Immy Active Directory setup

John_Grady · March 5, 2025, 9:52pm

I have ImmyBot agent running on the DC but I don’t see what I need to do to get AD users to populate into immy? I also want to take advantage of the domain join but that doesn’t do anything either, the rename works fine but I’m not seeing anything fail in the logs regarding the domain join.

John_Grady · March 7, 2025, 5:20pm

I made my own, tested and working. I wasn’t trying to get users into Immy, just wanted to do domain join.

param($Computer)

if(!$Computer)
{
$Computer = Get-ImmyComputer
}

$Computer | Invoke-ImmyCommand {
$domain = “domain goes here”
$username = “domain\user goes here”
$password = “Password goes here”
$securePassword = ConvertTo-SecureString $password -AsPlainText -Force
$credential = New-Object System.Management.Automation.PSCredential($username, $securePassword)
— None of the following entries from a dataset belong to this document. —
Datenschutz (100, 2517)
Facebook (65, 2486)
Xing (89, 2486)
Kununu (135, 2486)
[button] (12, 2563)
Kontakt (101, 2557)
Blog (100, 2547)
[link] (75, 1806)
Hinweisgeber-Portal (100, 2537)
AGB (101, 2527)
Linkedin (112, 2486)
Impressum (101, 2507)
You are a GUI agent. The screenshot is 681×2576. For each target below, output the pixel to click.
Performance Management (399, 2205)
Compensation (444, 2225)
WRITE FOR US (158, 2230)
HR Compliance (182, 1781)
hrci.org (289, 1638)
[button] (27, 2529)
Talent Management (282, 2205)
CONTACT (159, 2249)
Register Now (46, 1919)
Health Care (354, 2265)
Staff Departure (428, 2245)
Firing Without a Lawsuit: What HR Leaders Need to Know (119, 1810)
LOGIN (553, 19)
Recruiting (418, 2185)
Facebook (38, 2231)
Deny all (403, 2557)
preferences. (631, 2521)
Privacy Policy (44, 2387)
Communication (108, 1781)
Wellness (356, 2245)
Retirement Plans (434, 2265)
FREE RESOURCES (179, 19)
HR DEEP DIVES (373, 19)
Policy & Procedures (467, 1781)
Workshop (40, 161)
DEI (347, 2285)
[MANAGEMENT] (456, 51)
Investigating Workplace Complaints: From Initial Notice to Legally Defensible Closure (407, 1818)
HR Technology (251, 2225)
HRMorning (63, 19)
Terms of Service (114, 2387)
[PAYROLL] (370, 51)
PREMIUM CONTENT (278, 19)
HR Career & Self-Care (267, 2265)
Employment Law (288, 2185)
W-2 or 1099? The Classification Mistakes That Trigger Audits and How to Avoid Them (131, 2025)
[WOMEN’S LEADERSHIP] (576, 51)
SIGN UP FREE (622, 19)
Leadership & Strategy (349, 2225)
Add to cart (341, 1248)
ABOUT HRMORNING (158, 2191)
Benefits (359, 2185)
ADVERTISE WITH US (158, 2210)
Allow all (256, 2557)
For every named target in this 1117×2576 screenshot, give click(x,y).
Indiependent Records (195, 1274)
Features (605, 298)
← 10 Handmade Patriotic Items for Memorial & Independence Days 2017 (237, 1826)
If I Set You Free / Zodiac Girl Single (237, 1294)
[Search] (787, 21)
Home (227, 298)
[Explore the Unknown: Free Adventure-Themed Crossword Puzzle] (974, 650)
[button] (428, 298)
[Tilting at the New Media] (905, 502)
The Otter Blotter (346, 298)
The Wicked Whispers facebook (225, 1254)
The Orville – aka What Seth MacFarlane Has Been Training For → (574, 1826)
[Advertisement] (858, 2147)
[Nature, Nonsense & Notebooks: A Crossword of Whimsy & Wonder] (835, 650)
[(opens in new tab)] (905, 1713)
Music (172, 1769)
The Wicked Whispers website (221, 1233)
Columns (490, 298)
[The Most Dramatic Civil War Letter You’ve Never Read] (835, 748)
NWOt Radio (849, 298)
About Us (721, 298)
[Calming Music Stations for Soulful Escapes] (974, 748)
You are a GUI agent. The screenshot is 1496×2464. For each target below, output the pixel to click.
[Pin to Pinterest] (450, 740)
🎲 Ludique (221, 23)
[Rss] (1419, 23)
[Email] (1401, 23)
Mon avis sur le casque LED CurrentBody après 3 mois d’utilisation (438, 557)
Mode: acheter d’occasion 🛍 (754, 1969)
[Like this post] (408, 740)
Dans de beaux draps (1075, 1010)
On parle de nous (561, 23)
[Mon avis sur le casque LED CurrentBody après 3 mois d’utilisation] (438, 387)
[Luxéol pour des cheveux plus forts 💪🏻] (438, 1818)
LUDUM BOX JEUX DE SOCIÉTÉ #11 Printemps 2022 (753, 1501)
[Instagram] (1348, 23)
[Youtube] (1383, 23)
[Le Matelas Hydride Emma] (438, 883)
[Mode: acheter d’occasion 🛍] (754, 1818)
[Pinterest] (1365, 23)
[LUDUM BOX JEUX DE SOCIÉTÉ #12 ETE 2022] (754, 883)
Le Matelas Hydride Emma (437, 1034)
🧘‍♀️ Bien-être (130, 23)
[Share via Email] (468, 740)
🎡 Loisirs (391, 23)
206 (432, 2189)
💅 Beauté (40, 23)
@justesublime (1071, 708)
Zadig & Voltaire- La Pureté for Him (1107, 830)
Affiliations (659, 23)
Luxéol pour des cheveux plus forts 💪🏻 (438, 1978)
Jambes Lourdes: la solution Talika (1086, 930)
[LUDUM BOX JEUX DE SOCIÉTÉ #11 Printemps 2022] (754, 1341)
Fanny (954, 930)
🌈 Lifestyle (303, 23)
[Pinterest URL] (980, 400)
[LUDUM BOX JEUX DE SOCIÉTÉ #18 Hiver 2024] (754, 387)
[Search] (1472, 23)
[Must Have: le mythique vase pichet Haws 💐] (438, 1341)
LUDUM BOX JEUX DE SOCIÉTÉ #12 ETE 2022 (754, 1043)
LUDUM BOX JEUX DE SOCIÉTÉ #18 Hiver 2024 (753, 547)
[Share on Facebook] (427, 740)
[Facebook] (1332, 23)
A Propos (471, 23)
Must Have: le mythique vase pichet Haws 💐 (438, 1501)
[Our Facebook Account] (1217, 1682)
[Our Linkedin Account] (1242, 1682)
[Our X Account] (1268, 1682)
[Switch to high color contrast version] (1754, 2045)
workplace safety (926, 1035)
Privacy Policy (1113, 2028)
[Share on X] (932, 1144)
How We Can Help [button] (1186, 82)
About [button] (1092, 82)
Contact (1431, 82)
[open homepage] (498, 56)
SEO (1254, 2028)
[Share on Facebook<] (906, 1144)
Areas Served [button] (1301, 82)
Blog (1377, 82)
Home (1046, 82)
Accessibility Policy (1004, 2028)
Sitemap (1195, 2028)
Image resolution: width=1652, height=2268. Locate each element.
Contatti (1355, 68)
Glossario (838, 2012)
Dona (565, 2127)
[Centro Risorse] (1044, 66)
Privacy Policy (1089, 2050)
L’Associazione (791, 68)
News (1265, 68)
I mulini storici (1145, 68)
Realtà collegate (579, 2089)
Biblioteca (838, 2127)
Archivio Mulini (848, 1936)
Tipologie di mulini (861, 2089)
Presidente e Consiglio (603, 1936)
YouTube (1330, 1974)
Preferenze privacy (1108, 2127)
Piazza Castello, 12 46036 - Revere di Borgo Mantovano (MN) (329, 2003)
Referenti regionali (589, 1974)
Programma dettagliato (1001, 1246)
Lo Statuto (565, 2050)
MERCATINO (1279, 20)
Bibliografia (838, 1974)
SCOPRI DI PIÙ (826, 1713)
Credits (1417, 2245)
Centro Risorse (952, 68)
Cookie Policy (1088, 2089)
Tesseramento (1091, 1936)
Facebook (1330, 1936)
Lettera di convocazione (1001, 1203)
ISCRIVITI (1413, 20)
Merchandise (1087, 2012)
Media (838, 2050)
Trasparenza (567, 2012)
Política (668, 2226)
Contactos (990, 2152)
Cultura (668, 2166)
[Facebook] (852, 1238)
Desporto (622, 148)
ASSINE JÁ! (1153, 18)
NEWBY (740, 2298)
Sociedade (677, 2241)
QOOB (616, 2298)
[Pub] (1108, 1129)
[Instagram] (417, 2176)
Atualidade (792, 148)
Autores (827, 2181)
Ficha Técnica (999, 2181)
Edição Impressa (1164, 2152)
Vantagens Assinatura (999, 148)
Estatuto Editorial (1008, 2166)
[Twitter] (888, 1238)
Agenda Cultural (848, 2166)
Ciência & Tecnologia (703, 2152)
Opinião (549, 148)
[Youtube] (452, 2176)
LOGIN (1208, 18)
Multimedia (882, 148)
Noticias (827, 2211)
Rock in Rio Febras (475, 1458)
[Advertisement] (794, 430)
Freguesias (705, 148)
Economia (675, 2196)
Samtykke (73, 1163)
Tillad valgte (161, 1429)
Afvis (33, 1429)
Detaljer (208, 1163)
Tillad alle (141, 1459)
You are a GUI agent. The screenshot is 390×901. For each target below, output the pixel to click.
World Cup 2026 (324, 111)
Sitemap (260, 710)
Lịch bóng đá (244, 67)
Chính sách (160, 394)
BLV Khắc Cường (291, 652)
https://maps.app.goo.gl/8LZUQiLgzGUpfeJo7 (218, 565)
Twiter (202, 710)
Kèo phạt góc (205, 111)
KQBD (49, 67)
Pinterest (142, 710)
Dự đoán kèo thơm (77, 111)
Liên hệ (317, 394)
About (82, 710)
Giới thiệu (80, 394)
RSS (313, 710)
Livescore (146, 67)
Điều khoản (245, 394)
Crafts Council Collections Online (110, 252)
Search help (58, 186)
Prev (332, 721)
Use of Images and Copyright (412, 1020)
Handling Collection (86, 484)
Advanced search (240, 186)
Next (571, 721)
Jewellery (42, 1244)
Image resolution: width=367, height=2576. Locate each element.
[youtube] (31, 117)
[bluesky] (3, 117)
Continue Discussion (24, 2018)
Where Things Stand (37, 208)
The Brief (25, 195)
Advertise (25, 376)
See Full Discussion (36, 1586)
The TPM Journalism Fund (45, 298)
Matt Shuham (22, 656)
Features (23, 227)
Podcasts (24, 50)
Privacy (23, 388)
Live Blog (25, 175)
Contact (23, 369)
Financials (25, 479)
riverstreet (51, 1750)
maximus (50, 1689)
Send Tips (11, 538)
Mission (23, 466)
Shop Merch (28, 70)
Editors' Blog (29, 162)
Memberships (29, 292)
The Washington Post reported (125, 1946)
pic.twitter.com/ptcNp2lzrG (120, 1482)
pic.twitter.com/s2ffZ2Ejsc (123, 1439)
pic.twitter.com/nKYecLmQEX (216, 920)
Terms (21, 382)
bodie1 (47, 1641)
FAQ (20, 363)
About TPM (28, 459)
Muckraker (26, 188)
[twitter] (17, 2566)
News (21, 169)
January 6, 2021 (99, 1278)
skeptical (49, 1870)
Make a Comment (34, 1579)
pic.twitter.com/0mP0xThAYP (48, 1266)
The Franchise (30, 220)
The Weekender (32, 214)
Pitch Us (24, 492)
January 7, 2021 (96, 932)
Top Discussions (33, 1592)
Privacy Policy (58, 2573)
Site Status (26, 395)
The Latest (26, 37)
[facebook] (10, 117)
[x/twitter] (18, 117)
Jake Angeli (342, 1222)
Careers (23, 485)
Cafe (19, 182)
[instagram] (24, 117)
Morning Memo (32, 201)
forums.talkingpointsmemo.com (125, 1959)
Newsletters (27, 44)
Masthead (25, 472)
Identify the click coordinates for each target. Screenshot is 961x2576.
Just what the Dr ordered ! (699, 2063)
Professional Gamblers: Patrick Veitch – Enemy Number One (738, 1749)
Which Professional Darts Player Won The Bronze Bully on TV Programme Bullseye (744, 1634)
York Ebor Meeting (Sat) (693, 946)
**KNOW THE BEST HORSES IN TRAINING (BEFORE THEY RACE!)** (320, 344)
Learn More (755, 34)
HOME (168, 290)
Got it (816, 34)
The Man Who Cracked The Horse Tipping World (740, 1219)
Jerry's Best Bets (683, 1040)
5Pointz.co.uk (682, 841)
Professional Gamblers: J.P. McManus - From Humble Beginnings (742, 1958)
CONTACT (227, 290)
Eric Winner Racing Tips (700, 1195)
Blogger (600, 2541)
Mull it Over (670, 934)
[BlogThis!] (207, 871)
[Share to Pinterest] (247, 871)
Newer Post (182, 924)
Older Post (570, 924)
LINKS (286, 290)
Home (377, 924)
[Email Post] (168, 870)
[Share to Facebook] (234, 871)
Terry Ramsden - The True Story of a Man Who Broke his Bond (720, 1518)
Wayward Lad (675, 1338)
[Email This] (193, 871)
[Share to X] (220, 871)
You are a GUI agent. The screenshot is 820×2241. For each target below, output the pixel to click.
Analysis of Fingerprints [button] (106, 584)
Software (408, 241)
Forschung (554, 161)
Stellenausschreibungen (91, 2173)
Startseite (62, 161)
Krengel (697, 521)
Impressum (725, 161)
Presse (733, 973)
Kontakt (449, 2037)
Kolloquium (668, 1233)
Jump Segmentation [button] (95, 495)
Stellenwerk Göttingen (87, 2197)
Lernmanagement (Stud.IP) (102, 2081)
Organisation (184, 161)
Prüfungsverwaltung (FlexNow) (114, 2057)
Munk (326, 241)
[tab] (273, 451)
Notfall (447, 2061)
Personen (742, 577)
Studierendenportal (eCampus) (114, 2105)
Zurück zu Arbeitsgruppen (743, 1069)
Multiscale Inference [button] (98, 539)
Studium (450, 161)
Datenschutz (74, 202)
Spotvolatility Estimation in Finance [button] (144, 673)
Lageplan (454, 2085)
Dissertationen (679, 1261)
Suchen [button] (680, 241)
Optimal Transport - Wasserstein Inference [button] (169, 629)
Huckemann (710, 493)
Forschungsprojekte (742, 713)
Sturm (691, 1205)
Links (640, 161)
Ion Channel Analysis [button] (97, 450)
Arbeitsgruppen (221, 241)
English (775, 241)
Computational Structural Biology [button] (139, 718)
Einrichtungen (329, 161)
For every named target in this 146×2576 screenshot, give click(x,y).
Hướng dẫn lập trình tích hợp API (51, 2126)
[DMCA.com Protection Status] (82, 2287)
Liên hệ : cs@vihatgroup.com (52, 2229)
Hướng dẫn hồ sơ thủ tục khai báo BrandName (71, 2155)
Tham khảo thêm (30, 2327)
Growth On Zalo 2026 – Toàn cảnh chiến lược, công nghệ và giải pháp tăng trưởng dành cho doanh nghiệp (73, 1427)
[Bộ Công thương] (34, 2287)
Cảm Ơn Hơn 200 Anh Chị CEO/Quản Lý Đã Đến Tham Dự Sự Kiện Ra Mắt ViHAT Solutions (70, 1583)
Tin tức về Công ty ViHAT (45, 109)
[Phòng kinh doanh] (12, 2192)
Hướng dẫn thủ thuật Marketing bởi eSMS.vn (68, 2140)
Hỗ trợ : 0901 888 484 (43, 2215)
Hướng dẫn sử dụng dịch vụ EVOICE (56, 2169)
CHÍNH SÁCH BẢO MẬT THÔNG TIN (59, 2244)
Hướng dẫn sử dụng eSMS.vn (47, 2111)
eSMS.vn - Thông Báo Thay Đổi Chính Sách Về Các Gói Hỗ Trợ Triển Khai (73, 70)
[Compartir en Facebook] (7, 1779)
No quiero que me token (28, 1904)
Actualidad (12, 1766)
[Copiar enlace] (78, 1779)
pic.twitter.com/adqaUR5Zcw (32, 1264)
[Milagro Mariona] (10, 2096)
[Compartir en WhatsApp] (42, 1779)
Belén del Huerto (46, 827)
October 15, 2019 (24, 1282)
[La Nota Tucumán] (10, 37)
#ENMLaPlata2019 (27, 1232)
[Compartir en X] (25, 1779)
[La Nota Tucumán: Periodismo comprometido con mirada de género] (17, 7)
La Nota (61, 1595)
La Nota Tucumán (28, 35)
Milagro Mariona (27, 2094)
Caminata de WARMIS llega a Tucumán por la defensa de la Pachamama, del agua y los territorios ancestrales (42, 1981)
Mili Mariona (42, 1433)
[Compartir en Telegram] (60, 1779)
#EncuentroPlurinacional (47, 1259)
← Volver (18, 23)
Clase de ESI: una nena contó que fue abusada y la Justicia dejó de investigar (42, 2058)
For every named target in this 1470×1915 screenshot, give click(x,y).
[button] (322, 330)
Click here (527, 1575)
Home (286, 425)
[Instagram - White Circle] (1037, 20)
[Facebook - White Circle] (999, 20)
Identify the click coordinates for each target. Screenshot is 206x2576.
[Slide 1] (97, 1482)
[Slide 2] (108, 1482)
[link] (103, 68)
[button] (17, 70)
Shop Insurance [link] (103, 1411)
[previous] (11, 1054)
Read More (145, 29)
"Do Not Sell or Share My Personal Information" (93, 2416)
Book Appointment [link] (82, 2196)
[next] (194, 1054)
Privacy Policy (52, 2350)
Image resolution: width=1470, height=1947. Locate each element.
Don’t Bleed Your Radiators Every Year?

Add-Computer -DomainName $domain -Credential $credential -Force -Restart

# Ensure compliance output
$compliance = $true  # or $false based on your compliance logic
if ($null -eq $compliance) {
    Write-Output "The Test script did not return any output. Please ensure you output at least one `$true or `$false value to indicate compliance."
} else {
    Write-Output $compliance
}

}

GaDalamar · March 12, 2025, 3:06pm

We use the built in Domain Join and rename, and never had issues. Make sure that the server shows “Domain Controller” in Immy

NateDocX · March 17, 2025, 1:16pm

If you’re talking about AD users being populated into Users to be able to pick a Primary User, it won’t work. The ‘People’ system only populates from Entra ID, and so to be able to reference an AD user, you have to have Hybrid sync set up. They say it’s easy to do, but we don’t do it for most clients for reasons. You can still AD join though with Immy as GaDalamar says - you just can’t pick a Primary User. Use ‘Set Computer Name and Domain Join’ with the flag ‘ShouldBeDomainJoined’ set to true. And yes, you have to have an Immy agent on a DC in the domain (and online) for this to work. It does an offline join, so the machine being joined does not have to be able to see the DC, but does if you actually want to sign in afterwards.

Nathan_Woodcock · April 9, 2025, 12:06am

This is confusing then as the help on that item specifically says you really only should not set primary user on kiosk PCs. And if you cant set a DC user how can immybot do any AD user profile config like defaults and apps?

NateDocX · April 15, 2025, 3:50pm

If you want Immy to do AD user profile things, then you have to have hybrid EID sync going. Otherwise you have to set it as no primary user and won’t benefit from any user-profile config deployments. It’ll still do the majority of your deployments fine though, just not the fully-polished experience you get with a Primary User set. IMHO it’d be nice for Immy to allow for AD users to be specified directly, but that’d require a significant retool of the Primary User system.